There are multiple factors that are causing the Multithreaded code to perform (much) slower than the Singlethreaded code.
Your array sizes are too small
Multithreading often has negligible-to-no effect on datasets that are particularly small. In both versions of your code, you're generating 2000 integers, and each Logical Thread (which, because std::async
is often implemented in terms of thread pools, might not be the same as a Software Thread) is only generating 10 integers. The cost of spooling up a thread every 10 integers way offsets the benefit of generating those integers in parallel.
You might see a performance gain if each thread were instead responsible for, say, 10,000 integers each, but you'll probably instead have a different issue:
All your code is bottlenecked by an inherently serial process
Both versions of the code copy the generated integers into a host vector. It would be one thing if the act of generating those integers was itself a time consuming process, but in your case, it's likely just a matter of a small, fast bit of assembly generating each integer.

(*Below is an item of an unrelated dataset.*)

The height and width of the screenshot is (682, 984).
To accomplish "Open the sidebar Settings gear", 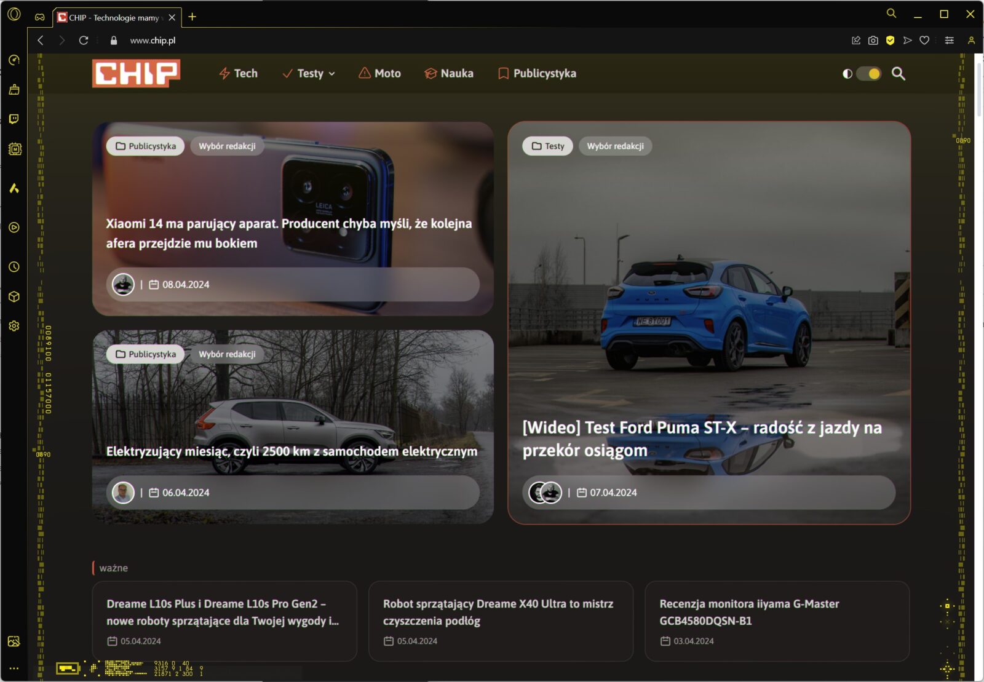I will (x=14, y=326).
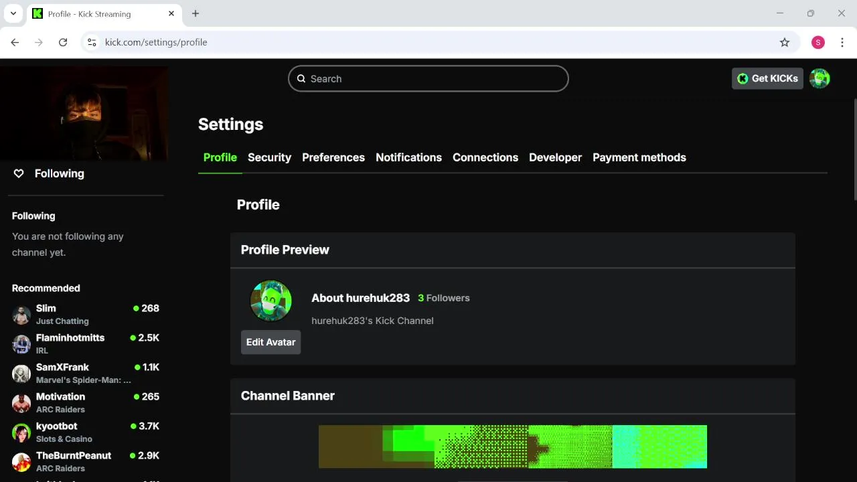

So the act of copying each integer into the final vector is probably not inherently faster than generating each integer, meaning a sizable chunk of the "work" being done is completely serial, defeating the whole purpose of multithreading your code.
Fixing the code
Compilers are very good at their jobs, so in trying to revise your code, I was only barely able to get multithreaded code that was faster than the serial code. Multiple executions had varying results, so my general assessment is that this kind of code is bad at being multithreaded.
But here's what I came up with:
#include <algorithm>
#include <vector>
#include <future>
#include<chrono>
#include<iostream>
#include<iomanip>
//#1: Constants
constexpr int BLOCK_SIZE = 500000;
constexpr int NUM_OF_BLOCKS = 20;
std::vector<int> Generate(int i) {
std::vector<int> v;
for (int j = i; j < i + BLOCK_SIZE; ++j) {
v.push_back(j);
}
return v;
}
void asynchronous_attempt() {
std::vector<std::future<void>> futures;
//#2: Preallocated Vector
std::vector<int> res(NUM_OF_BLOCKS * BLOCK_SIZE);
auto it = res.begin();
for (int i = 0; i < NUM_OF_BLOCKS * BLOCK_SIZE; i+=BLOCK_SIZE)
{
futures.push_back(std::async(
[it](int i) {
auto vec = Generate(i);
//#3 Copying done multithreaded
std::copy(vec.begin(), vec.end(), it + i);
}, i));
}
for (auto &&f : futures) {
f.get();
}
}
void serial_attempt() {
//#4 Changes here to show fair comparison
std::vector<int> res(NUM_OF_BLOCKS * BLOCK_SIZE);
auto it = res.begin();
for (int i = 0; i < NUM_OF_BLOCKS * BLOCK_SIZE; i+=BLOCK_SIZE) {
auto vec = Generate(i);
it = std::copy(vec.begin(), vec.end(), it);
}
}
int main() {
using clock = std::chrono::steady_clock;
std::cout << "Theoretical # of Threads: " << std::thread::hardware_concurrency() << std::endl;
auto begin = clock::now();
asynchronous_attempt();
auto end = clock::now();
std::cout << "Duration of Multithreaded Attempt: " << std::setw(10) << (end - begin).count() << "ns" << std::endl;
begin = clock::now();
serial_attempt();
end = clock::now();
std::cout << "Duration of Serial Attempt: " << std::setw(10) << (end - begin).count() << "ns" << std::endl;
}
This resulted in the following output:
Theoretical # of Threads: 2
Duration of Multithreaded Attempt: 361149213ns
Duration of Serial Attempt: 364785676ns
Given that this was on an online compiler (here) I'm willing to bet the multithreaded code might win out on a dedicated machine, but I think this at least demonstrates the improvement in performance that we're at least on par between the two methods.
Below are the changes I made, that are ID'd in the code:
- We've dramatically increased the number of integers being generated, to force the threads to do actual meaningful work, instead of getting bogged down on OS-level housekeeping
- The vector has its size pre-allocated. No more frequent resizing.
- Now that the space has been preallocated, we can multithread the copying instead of doing it in serial later.
- We have to change the serial code so it also preallocates + copies so that it's a fair comparison.
Now, we've ensured that all the code is indeed running in parallel, and while it's not amounting to a substantial improvement over the serial code, it's at least no longer exhibiting the degenerate performance losses we were seeing before.